WHAT NEEDS TO BE DONE:
Where the line containing "Open the new merchant assessment" appears in the records below, begin there and repeat each line exactly through the final one, dropping all pictures.

+ + + + +

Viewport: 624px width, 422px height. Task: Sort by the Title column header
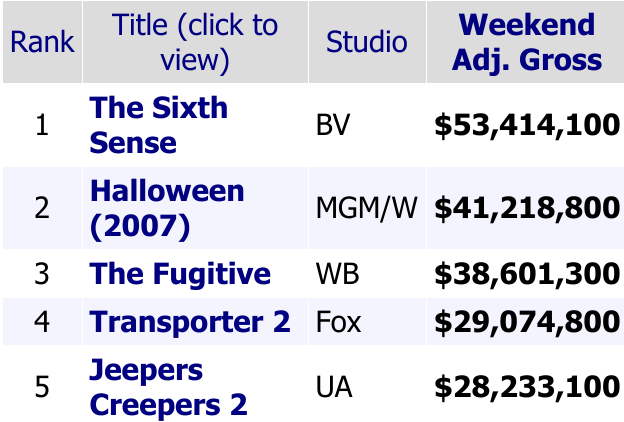[195, 42]
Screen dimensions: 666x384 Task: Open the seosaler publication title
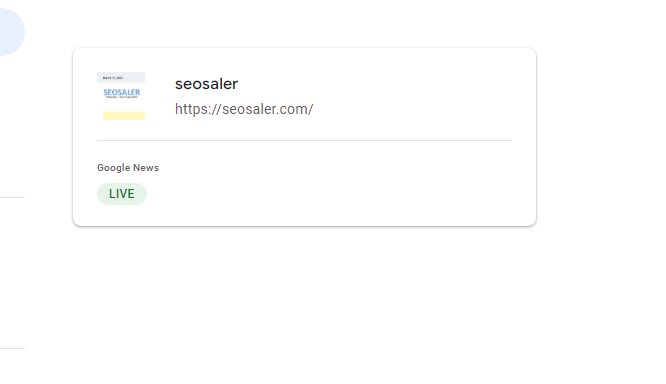[x=206, y=84]
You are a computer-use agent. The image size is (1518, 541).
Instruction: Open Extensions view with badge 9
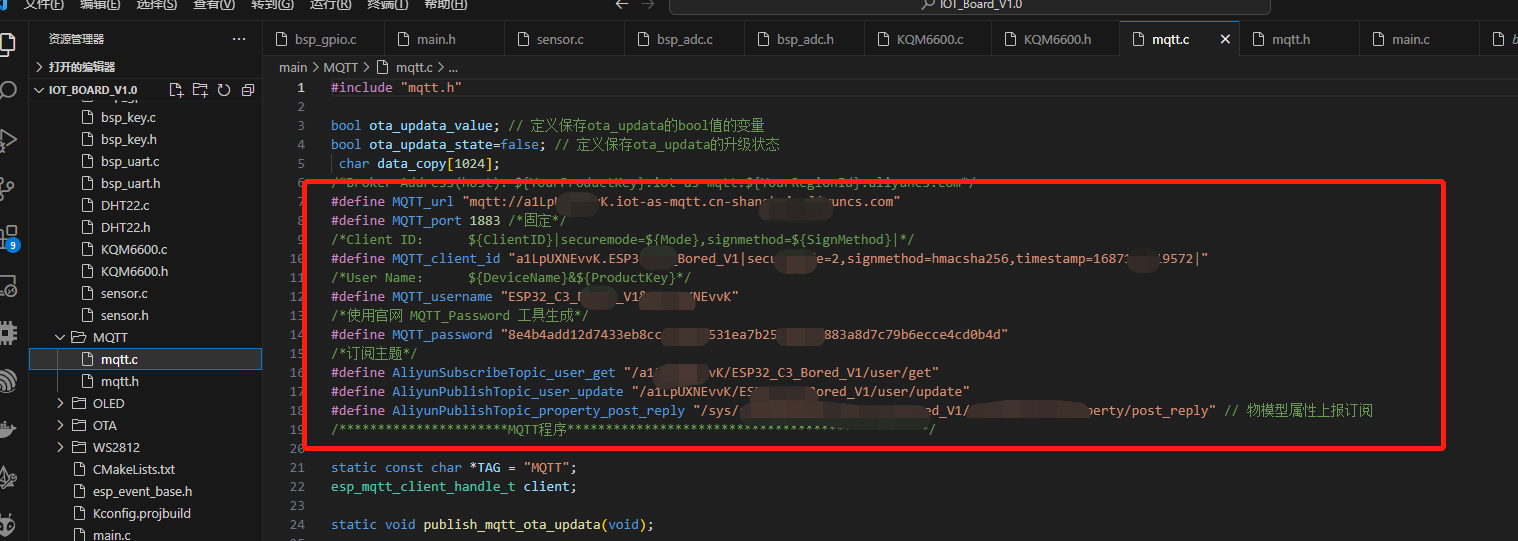pos(8,236)
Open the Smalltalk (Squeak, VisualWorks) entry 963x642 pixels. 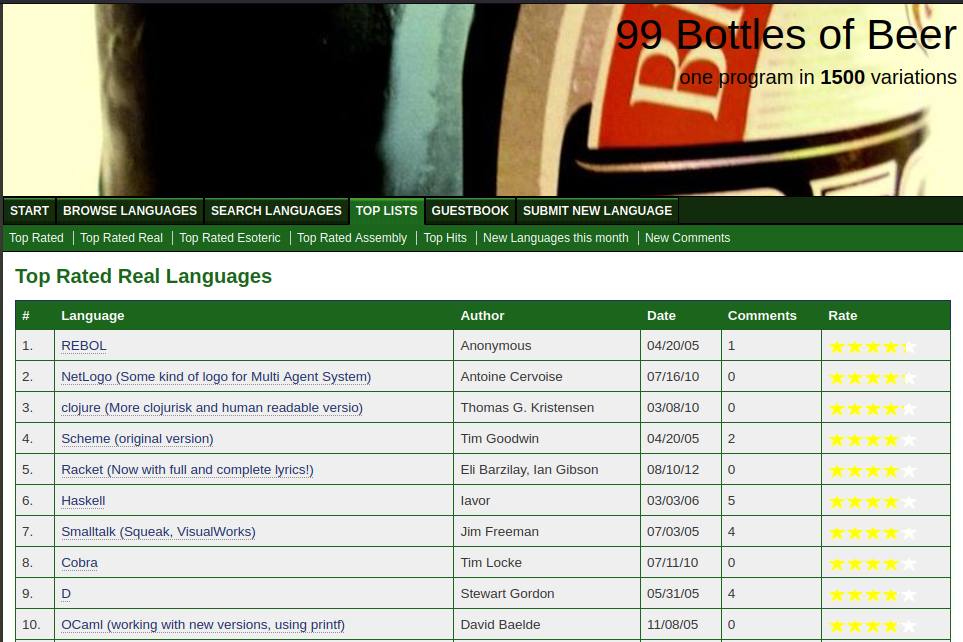(158, 532)
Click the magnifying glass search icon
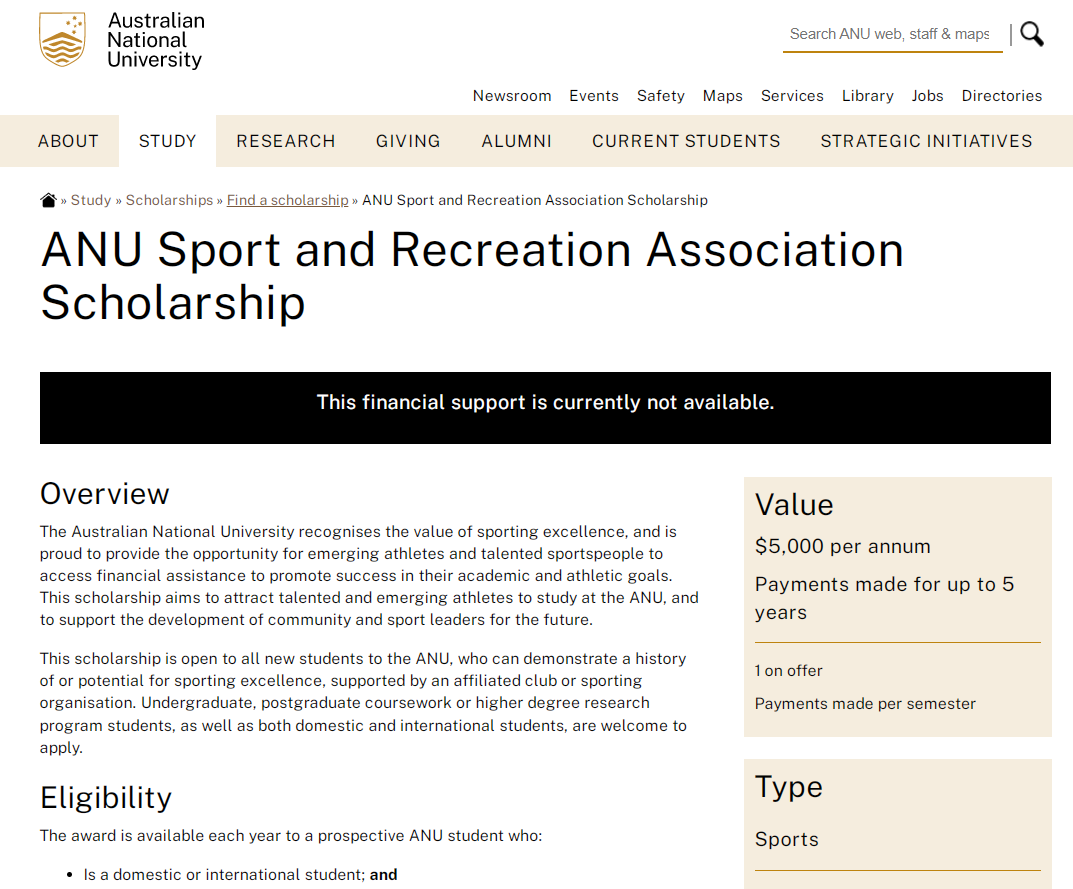1073x889 pixels. pyautogui.click(x=1032, y=35)
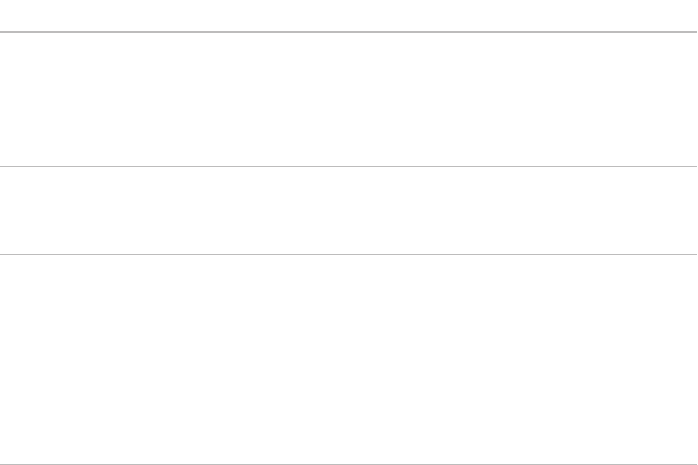Click the blank area below the last divider
698x465 pixels.
349,464
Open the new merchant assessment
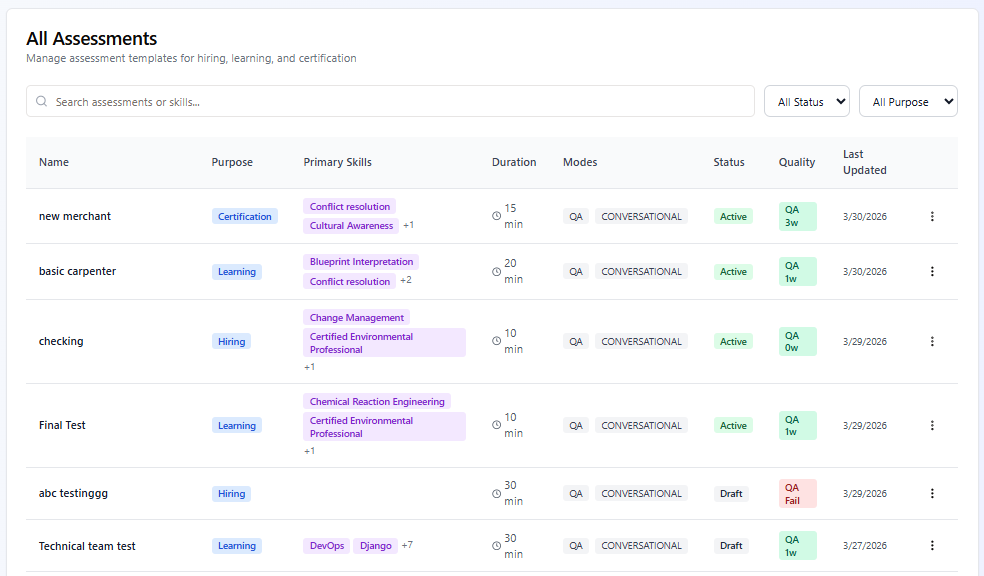 point(75,216)
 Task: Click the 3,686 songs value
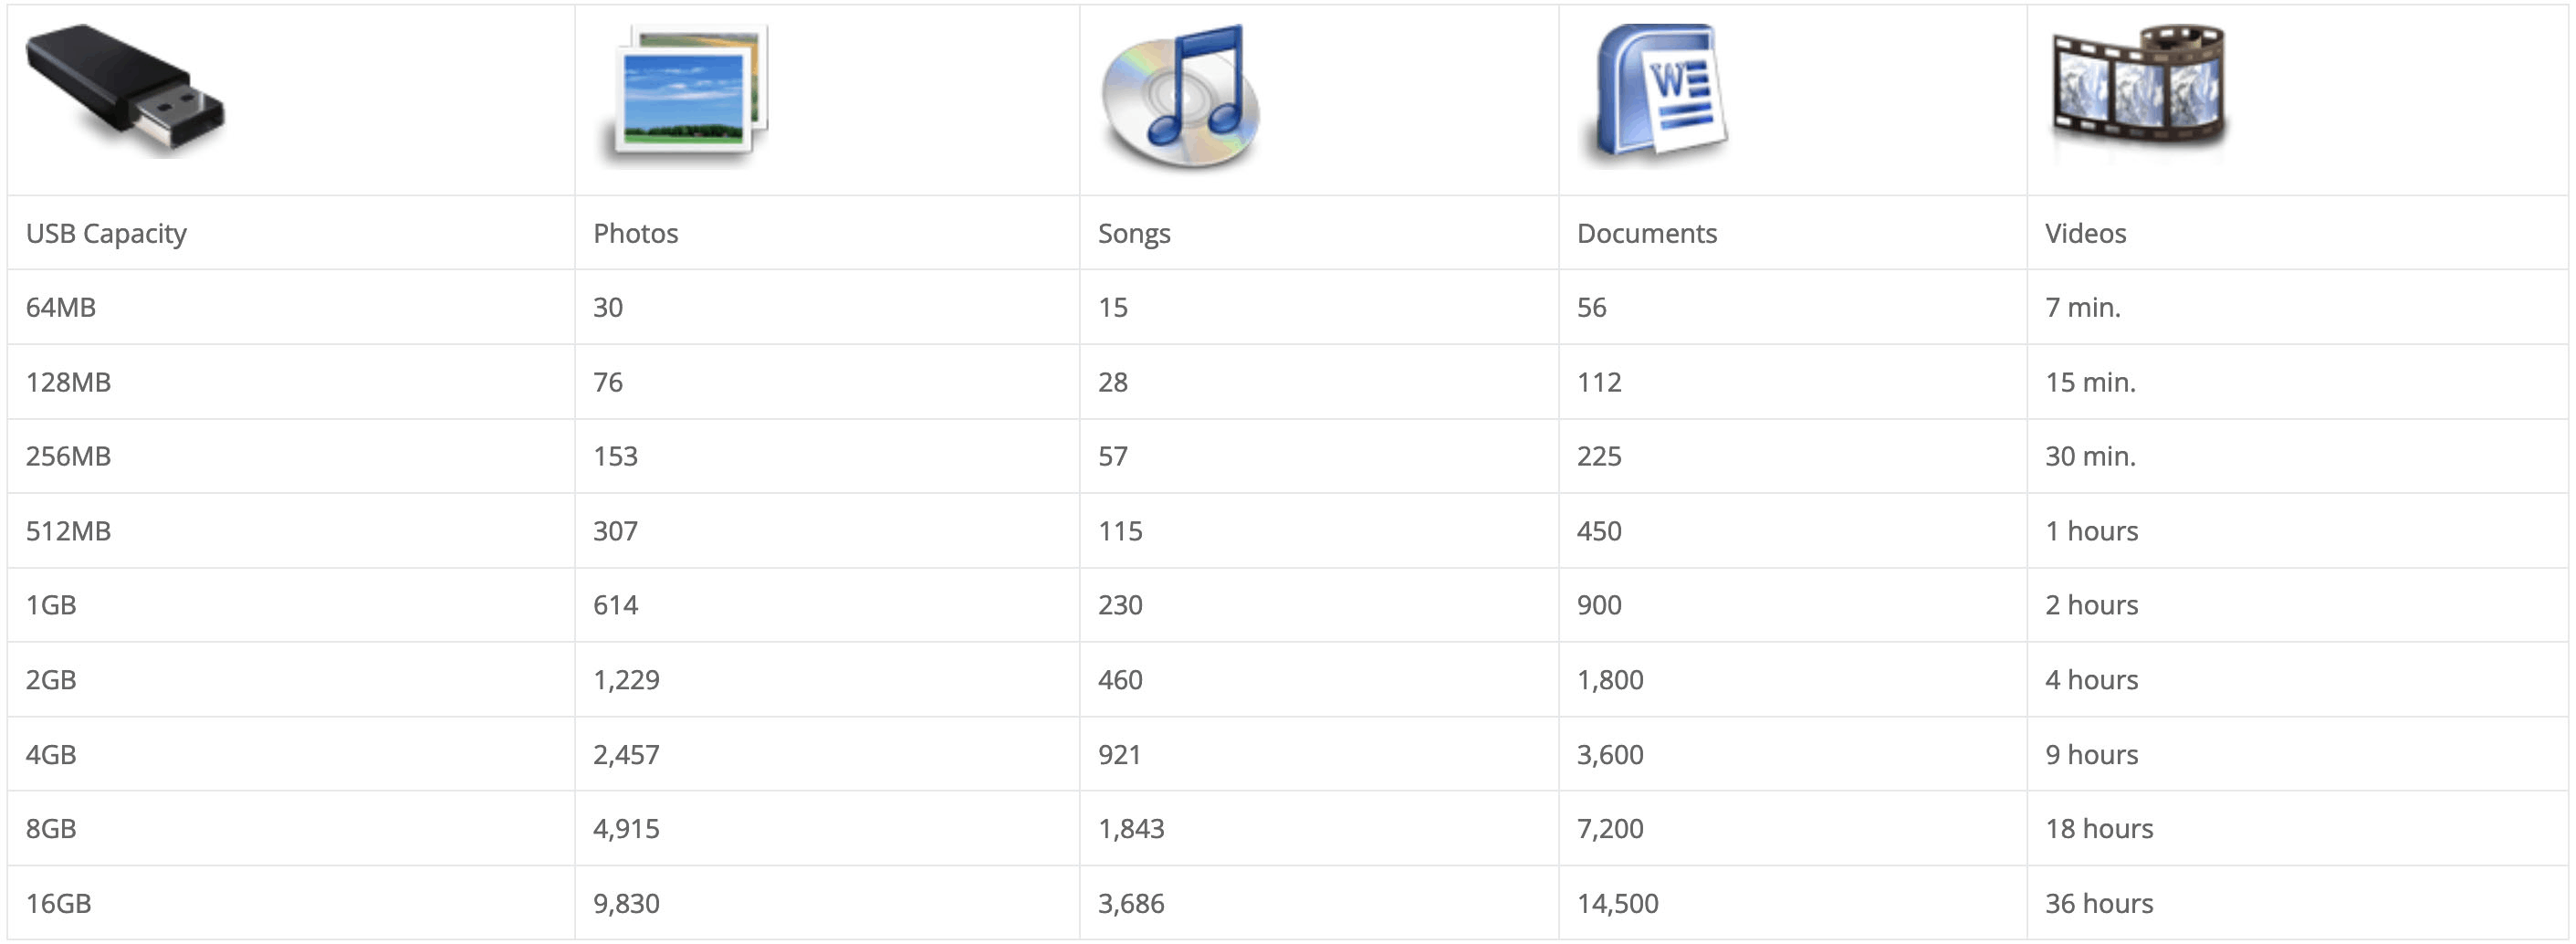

+ + + + +

FINAL ANSWER:
Open the new merchant assessment
 point(75,216)
 Task: Click the 3,686 songs value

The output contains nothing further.